**Textauszug:**
Flucht und Leid in der Zentralafrikanischen Republik
Seit dem Putsch vor einem Jahr ist die Situation in der Zentralafrikanischen Republik völlig außer Kontrolle. Wer kann, flieht. Wer bleibt, kämpft jeden Tag ums Überleben.
Gefangen am Flughafen
Seit dem Putsch vor einem Jahr ist die Situation in der Zentralafrikanischen Republik völlig außer Kontrolle. Christliche und muslimische Milizen liefern sich erbittere Kämpfe. Eine Million Menschen sind auf der Flucht, fast alle Muslime haben die Hauptstadt Bangui verlassen. Von denen, die geblieben sind, haben einige Hundert in einem alten Hangar am Flughafen Unterschlupf gefunden.
Alles verloren
Jamal Ahmeds Mann hatte gerade genug Geld für die Flucht seiner Familie gespart, als christlich-animistische Milizen der Anti-Balaka ihr Heimatdorf überfielen. Für ihn selbst reichten die wenigen Ersparnisse nicht - er bezahlte mit seinem Leben. Seit einigen Tagen lebt Jamal Ahmed nun im Lager am Flughafen: "Ich kenne niemanden hier. Ich habe nichts mehr. Ich weiß nicht, wie es weitergehen soll."

**Aufgaben:**
A. Beantworte anhand des Textauszugs:
(i) Wie viele Menschen sind auf der Flucht?
(ii) Wo haben einige Hundert der verbliebenen Muslime Unterschlupf gefunden?
(iii) Welche Milizen überfielen das Heimatdorf von Jamal Ahmeds Familie?
B. Schreib im Textauszug alles von "Flucht und Leid" bis hinunter zu "Flughafen Unterschlupf gefunden." noch einmal ab und tausche dabei "alten Hangar" gegen "alten Schuppen" aus.

**Untersuchte Daten:**
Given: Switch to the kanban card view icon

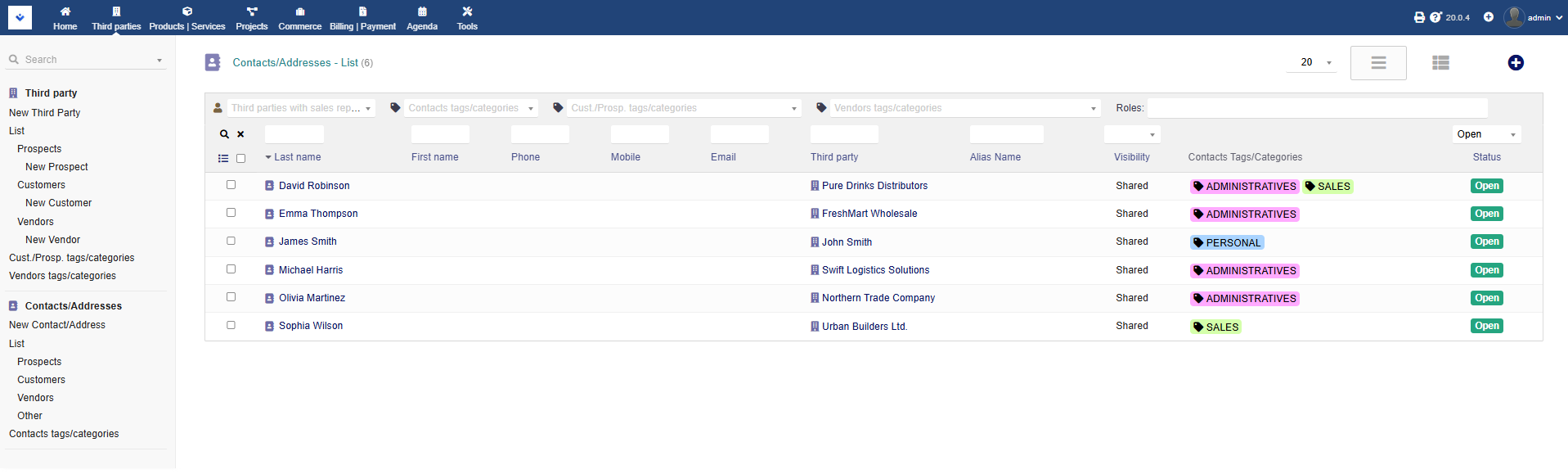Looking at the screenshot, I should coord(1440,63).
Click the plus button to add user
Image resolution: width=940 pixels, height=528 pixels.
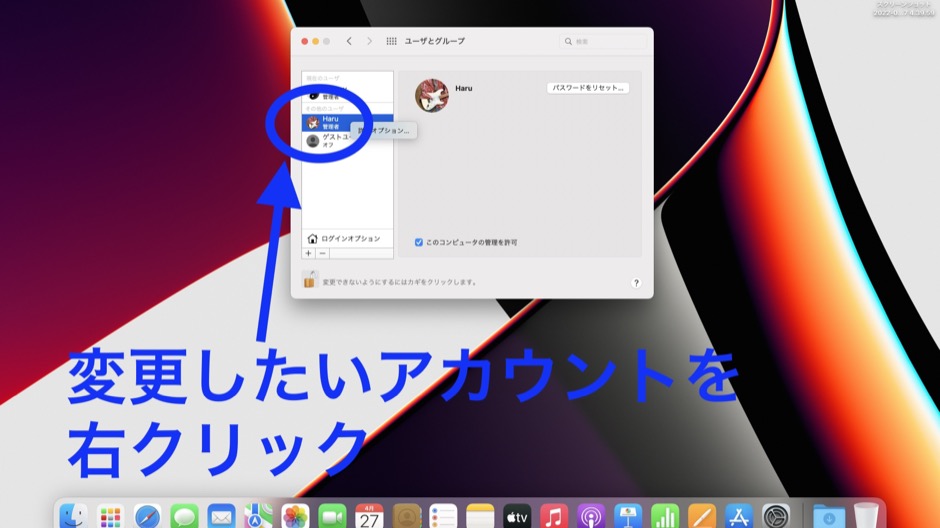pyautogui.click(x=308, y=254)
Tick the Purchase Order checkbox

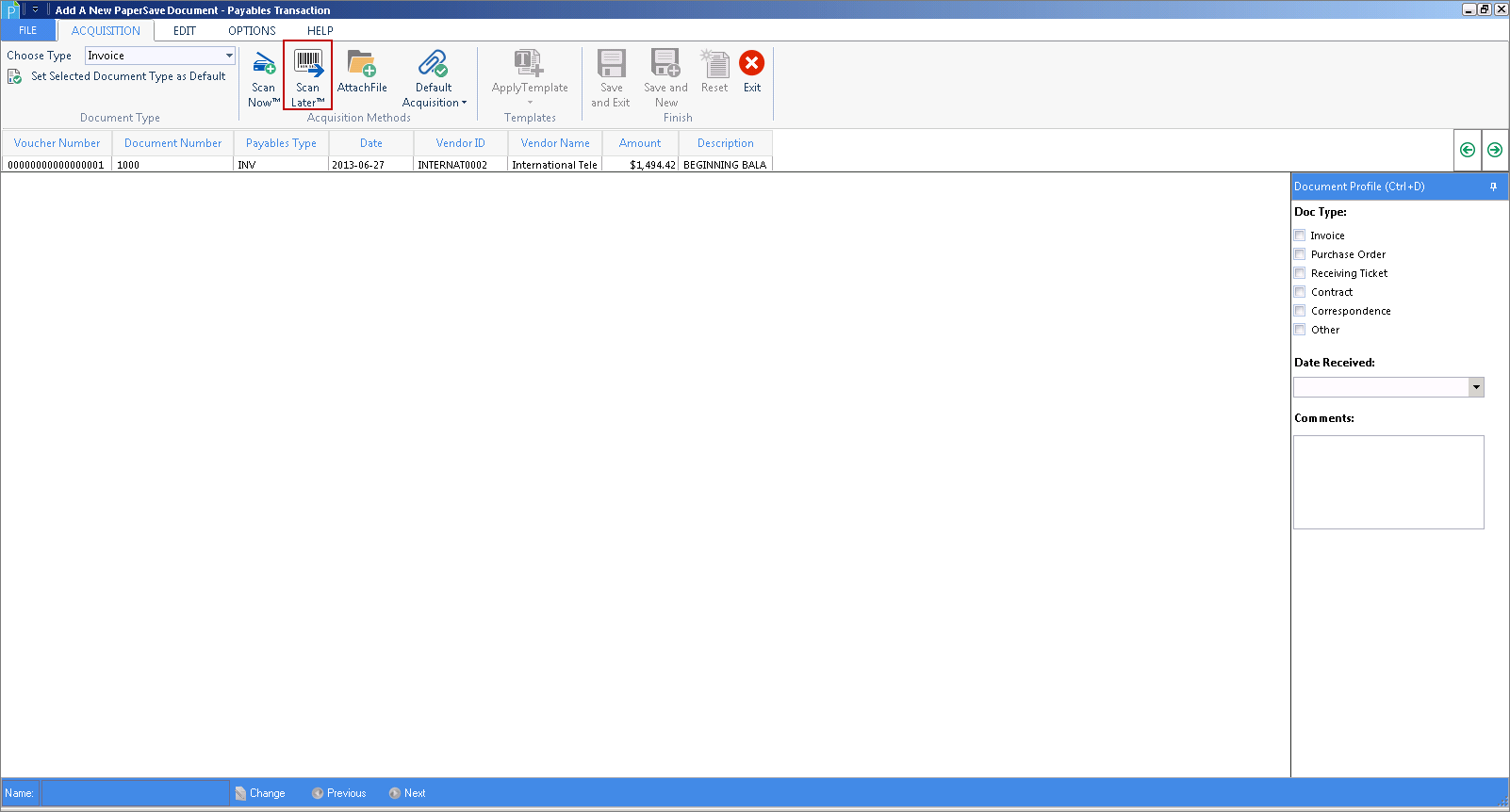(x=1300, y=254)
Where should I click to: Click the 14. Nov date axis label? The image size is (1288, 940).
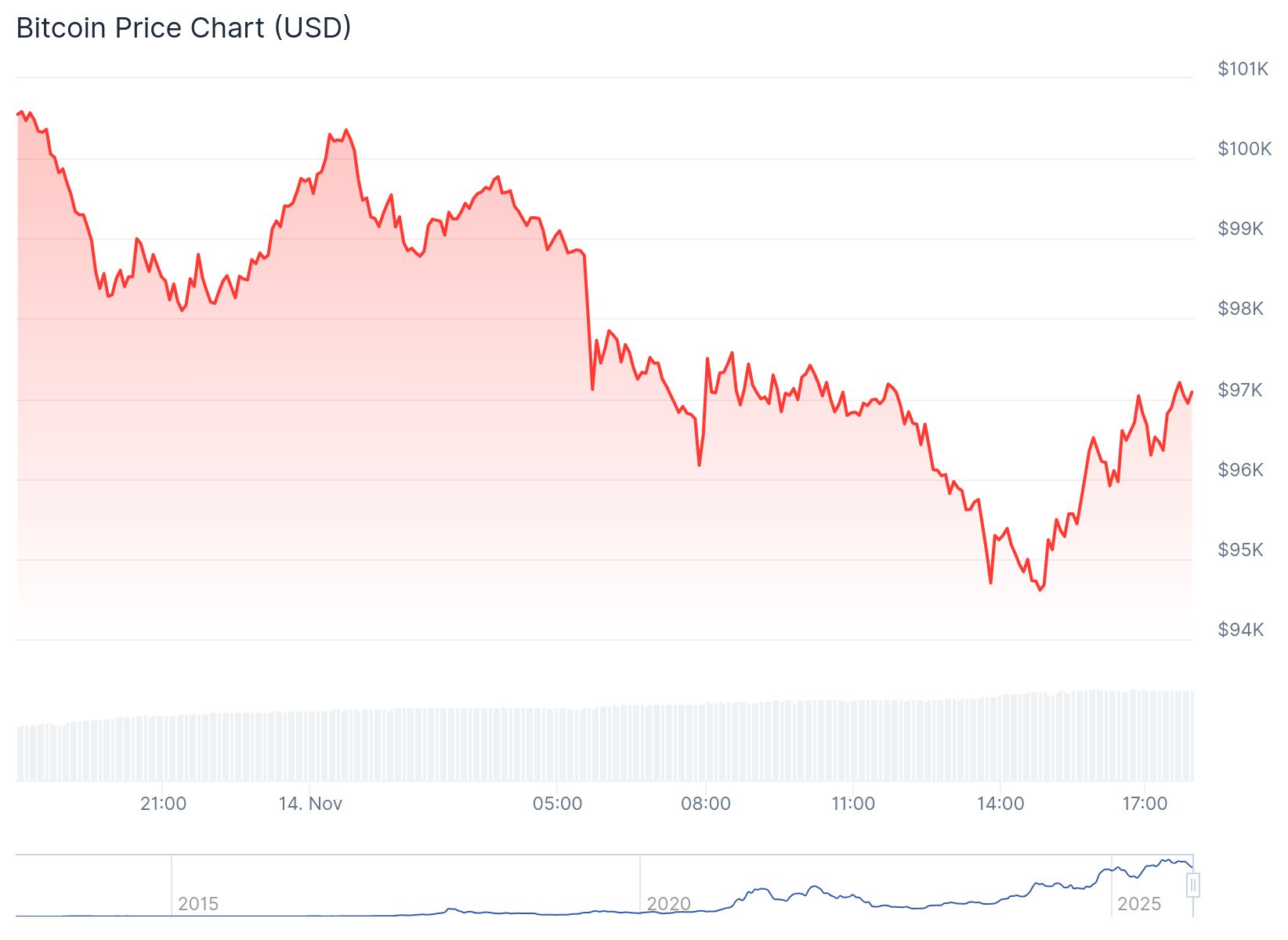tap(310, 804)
---
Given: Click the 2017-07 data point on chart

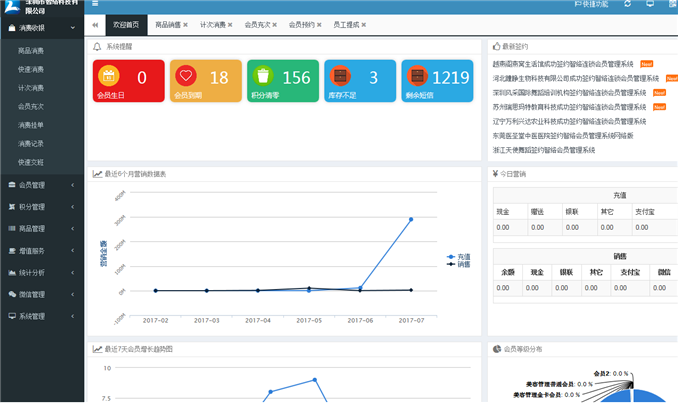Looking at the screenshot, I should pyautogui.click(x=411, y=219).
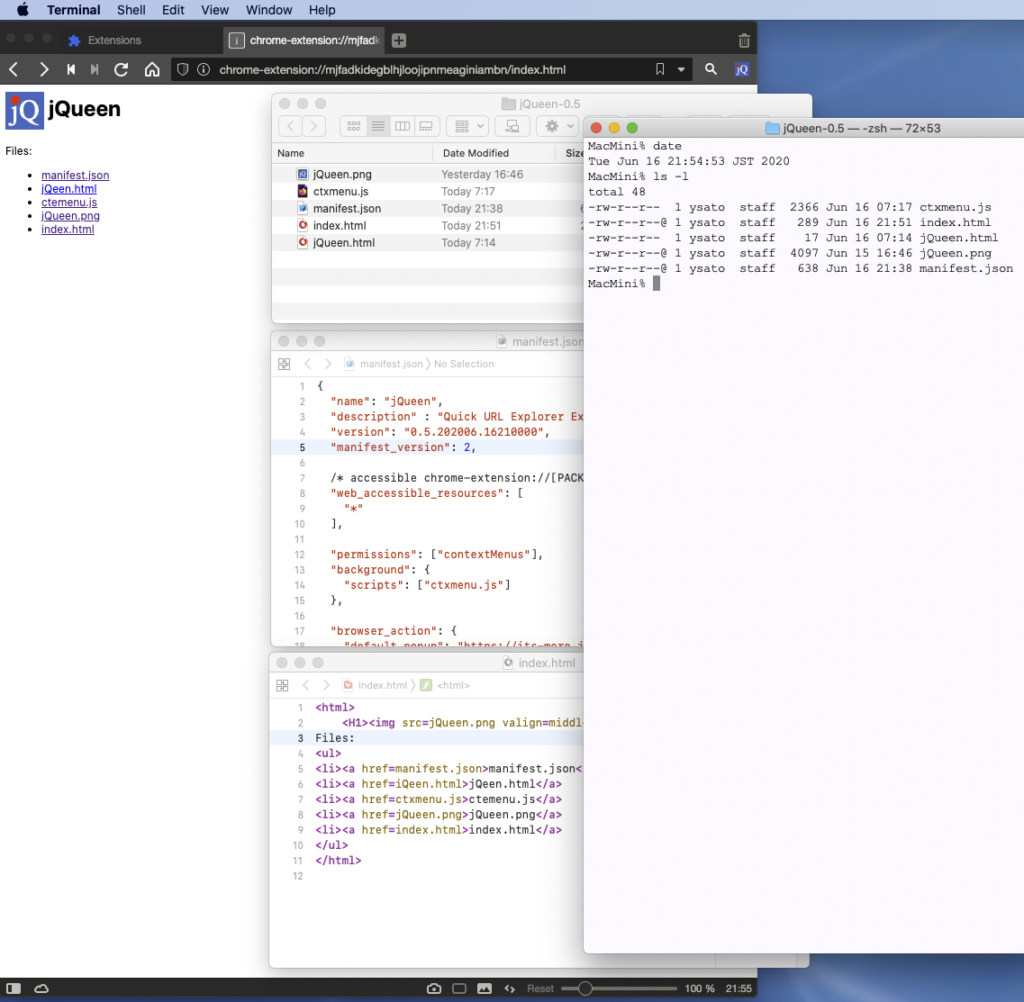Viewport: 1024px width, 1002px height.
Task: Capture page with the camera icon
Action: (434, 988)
==
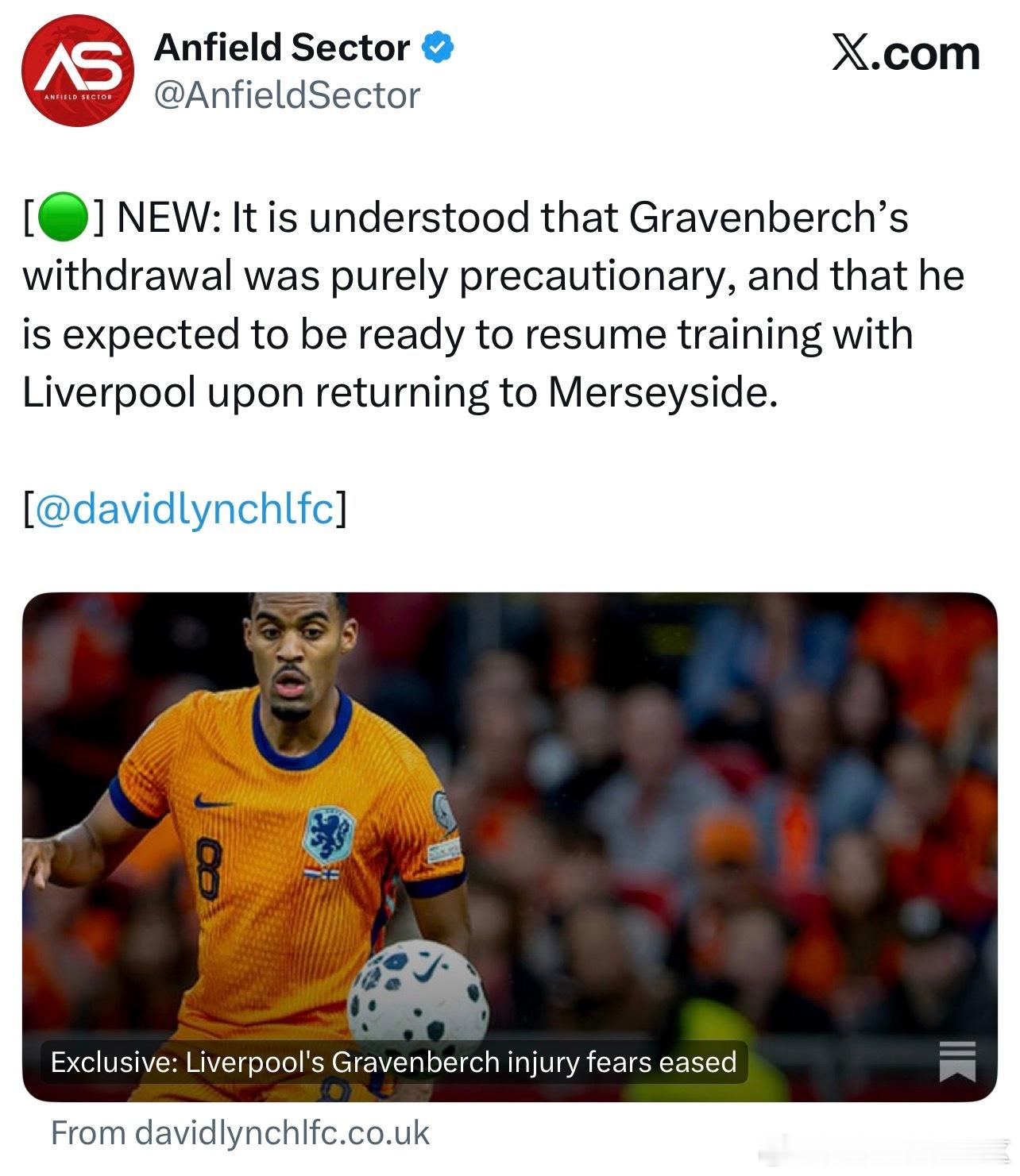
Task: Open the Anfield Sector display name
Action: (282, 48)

**Lösungen:**
A.
(i) Eine Million Menschen.
(ii) In einem alten Hangar am Flughafen.
(iii) Die christlich-animistischen Milizen der Anti-Balaka.

B.
Flucht und Leid in der Zentralafrikanischen Republik
Seit dem Putsch vor einem Jahr ist die Situation in der Zentralafrikanischen Republik völlig außer Kontrolle. Wer kann, flieht. Wer bleibt, kämpft jeden Tag ums Überleben.
Gefangen am Flughafen
Seit dem Putsch vor einem Jahr ist die Situation in der Zentralafrikanischen Republik völlig außer Kontrolle. Christliche und muslimische Milizen liefern sich erbittere Kämpfe. Eine Million Menschen sind auf der Flucht, fast alle Muslime haben die Hauptstadt Bangui verlassen. Von denen, die geblieben sind, haben einige Hundert in einem alten Schuppen am Flughafen Unterschlupf gefunden.